Workshop 3: Deriving the EOM of a pendulum

Workshop 3: Deriving the EOM of a pendulum#

In this tutorial you will learn to derive the Equations of Motion of the pendulum as covered in the lecture. That is, a pendulum attached to the floor with a spring. We also consider an external horizontal force acting on the mass.

Part 1: Kinematic equations#

Using the following rotation matrix R( $ϕ$ ): https://en.wikipedia.org/wiki/Rotation_matrix the zero angle points to the right for this matrix.

We first start by defining the variables. Assuming that x1, z1 and r1 do not change in time:

import numpy as np
from sympy import *

var("t s x1 z1 r1")      
phi1 = Function("phi1")(t)

---------------------------------------------------------------------------
ModuleNotFoundError                       Traceback (most recent call last)
Cell In[1], line 2
      1 import numpy as np
----> 2 from sympy import *
      4 var("t s x1 z1 r1")      
      5 phi1 = Function("phi1")(t)

ModuleNotFoundError: No module named 'sympy'

Problem: Define the kinematic relations

Hint: How do you write the position of the pendulum (x2, z2) as a function of x1, z1, r1 and phi1?

# Define the kinematic relations here

The velocities can then be obtained using:

Problem: Define the velocities

Hint: Use derivatives.

# Compute/define the velocities here

Part 2: Energy equations#

Kinetic energy:#

The only mass in this system is the point mass located at P2 with mass $M$

Problem: Define the kinetic energy

var("M")
# Define the kinetic energy here (T)

This expression can be simplified to:

T = simplify(T)
T.evalf()

Potential energy:#

Assuming again that $l 0$ , the original length of the spring, does not change in time, then the elongation of the spring $d l$ is given by:

Problem: Define the spring elongation dl

var("dx dz l0 x3 z3")
# Define the spring elongation here dl(l0,x2,z2,x3,z3)

The work done by the spring between P2 and P3 with stiffness $k$ and gravity.

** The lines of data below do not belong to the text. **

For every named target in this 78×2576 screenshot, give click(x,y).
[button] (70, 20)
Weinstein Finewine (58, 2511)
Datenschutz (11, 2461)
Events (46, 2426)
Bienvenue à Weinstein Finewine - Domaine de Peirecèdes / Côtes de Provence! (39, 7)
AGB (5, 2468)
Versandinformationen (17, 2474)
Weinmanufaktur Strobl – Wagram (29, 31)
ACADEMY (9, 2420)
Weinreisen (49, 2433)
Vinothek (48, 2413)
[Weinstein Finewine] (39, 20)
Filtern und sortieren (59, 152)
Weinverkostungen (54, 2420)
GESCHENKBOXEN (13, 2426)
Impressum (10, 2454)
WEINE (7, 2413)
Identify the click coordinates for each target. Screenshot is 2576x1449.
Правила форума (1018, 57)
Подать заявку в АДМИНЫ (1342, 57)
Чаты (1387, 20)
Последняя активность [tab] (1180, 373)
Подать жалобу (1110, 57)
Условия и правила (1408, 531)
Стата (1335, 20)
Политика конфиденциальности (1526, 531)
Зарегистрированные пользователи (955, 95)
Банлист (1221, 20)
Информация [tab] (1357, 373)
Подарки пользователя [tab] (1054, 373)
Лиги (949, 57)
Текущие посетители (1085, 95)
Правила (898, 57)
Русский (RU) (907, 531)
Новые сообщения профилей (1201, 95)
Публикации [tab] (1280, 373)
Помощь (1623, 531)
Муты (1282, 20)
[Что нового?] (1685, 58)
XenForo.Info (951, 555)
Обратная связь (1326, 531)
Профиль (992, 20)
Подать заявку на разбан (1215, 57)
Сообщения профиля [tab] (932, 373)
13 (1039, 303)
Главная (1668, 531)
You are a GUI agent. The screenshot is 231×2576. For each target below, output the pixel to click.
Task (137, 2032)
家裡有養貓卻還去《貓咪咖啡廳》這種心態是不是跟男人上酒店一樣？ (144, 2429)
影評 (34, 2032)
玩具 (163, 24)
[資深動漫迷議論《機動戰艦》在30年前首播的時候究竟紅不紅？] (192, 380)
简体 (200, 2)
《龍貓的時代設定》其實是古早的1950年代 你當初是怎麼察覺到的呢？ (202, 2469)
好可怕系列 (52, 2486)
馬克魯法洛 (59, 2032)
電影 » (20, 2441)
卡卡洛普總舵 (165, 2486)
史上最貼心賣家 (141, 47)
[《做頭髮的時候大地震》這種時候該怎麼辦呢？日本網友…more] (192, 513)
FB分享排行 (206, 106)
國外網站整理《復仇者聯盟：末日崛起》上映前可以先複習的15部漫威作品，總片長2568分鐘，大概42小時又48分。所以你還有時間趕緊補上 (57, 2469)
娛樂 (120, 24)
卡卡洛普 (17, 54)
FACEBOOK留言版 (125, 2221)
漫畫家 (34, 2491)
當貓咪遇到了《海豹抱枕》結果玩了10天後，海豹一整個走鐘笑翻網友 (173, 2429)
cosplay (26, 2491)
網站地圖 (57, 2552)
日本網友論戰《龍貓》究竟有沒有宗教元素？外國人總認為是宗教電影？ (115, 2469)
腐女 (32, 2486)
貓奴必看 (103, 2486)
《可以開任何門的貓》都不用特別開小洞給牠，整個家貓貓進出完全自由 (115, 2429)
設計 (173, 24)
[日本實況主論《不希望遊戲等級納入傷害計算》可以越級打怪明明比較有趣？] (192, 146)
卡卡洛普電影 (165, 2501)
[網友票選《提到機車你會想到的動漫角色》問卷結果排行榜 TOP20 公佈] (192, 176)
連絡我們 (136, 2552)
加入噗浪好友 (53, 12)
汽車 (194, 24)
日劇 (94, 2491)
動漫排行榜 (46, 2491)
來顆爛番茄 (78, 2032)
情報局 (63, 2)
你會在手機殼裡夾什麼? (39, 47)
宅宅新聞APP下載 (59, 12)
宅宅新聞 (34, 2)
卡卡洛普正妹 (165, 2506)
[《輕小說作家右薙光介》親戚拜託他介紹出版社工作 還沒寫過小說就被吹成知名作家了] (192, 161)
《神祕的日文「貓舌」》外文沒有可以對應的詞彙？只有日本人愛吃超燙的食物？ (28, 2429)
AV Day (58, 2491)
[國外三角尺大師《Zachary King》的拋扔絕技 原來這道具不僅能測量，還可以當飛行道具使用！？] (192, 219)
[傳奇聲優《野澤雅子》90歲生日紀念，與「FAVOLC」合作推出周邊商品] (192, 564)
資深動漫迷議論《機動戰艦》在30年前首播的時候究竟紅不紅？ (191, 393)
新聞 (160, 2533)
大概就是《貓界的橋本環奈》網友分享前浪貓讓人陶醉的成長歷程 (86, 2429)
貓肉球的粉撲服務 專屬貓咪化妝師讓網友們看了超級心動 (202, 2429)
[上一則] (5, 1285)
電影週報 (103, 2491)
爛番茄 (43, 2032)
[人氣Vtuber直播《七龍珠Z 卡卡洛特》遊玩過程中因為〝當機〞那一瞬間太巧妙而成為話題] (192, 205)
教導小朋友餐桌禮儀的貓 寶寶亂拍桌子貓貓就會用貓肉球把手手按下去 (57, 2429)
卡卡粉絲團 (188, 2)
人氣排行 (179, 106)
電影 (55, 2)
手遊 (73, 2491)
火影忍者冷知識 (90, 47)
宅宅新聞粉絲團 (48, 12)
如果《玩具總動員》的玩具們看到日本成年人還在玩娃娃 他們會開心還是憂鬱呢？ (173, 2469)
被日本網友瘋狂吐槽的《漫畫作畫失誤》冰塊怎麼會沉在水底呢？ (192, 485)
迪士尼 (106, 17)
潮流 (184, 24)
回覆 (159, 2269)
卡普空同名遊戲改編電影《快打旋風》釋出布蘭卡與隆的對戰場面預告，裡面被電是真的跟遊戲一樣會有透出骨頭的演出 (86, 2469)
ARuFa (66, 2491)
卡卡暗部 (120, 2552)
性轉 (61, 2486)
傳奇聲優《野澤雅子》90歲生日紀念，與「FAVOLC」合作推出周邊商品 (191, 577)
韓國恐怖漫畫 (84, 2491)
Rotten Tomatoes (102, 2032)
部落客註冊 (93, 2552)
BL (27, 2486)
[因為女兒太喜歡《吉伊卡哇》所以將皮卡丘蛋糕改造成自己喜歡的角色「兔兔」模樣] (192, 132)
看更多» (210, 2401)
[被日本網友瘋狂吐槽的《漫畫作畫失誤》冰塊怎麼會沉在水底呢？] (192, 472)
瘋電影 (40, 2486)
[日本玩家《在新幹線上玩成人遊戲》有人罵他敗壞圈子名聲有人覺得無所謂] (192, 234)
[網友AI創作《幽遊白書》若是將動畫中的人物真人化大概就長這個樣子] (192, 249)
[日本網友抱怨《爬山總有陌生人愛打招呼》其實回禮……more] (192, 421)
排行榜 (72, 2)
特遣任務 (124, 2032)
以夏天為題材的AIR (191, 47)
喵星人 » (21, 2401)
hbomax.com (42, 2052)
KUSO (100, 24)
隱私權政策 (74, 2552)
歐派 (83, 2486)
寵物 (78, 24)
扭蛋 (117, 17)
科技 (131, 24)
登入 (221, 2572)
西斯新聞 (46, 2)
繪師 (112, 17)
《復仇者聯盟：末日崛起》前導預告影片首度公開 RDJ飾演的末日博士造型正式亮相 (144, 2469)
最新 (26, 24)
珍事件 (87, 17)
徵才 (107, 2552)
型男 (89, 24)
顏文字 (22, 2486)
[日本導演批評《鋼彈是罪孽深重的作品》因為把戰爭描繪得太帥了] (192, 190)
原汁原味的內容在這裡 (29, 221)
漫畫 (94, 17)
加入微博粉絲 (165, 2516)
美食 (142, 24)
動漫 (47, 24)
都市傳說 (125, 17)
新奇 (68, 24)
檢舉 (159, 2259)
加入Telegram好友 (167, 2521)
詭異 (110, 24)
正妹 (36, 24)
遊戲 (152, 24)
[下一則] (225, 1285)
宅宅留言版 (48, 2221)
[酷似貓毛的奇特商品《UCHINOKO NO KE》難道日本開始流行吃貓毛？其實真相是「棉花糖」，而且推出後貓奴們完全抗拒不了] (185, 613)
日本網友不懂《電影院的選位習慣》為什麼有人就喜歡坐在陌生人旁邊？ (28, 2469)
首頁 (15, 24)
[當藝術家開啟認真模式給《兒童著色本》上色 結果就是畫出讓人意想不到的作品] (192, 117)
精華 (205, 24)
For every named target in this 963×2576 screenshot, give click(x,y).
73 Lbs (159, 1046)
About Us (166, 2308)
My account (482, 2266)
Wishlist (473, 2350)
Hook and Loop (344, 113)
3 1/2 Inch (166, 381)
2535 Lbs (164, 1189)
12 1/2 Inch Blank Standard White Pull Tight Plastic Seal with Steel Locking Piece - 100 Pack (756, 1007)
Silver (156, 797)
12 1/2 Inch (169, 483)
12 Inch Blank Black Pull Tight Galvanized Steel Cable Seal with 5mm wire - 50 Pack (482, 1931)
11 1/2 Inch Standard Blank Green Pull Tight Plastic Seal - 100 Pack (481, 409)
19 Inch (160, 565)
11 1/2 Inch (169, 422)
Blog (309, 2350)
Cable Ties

Problem: Define the potential energy V.

var("k g")
# Define the potential energy here (V)

Work by external force#

The work done by an external force working in the horizontal direction:

Problem: Define the external work.

Fx = Function("Fx")(t)

# Define your external work here (W)

Step 3: Construct the Lagrangian#

Problem: Use T, V and W to find the lagrangian L. Simplify it using L.evalf()

# Define your Lagrangian here (L)

Step 4: Obtaining the EoM#

In order to obtain the EoMs we have to take derivatives w.r.t. $ϕ_{1}$ and its velocity.

Problem: Use the Lagrangian expression to obtain the equation of motion.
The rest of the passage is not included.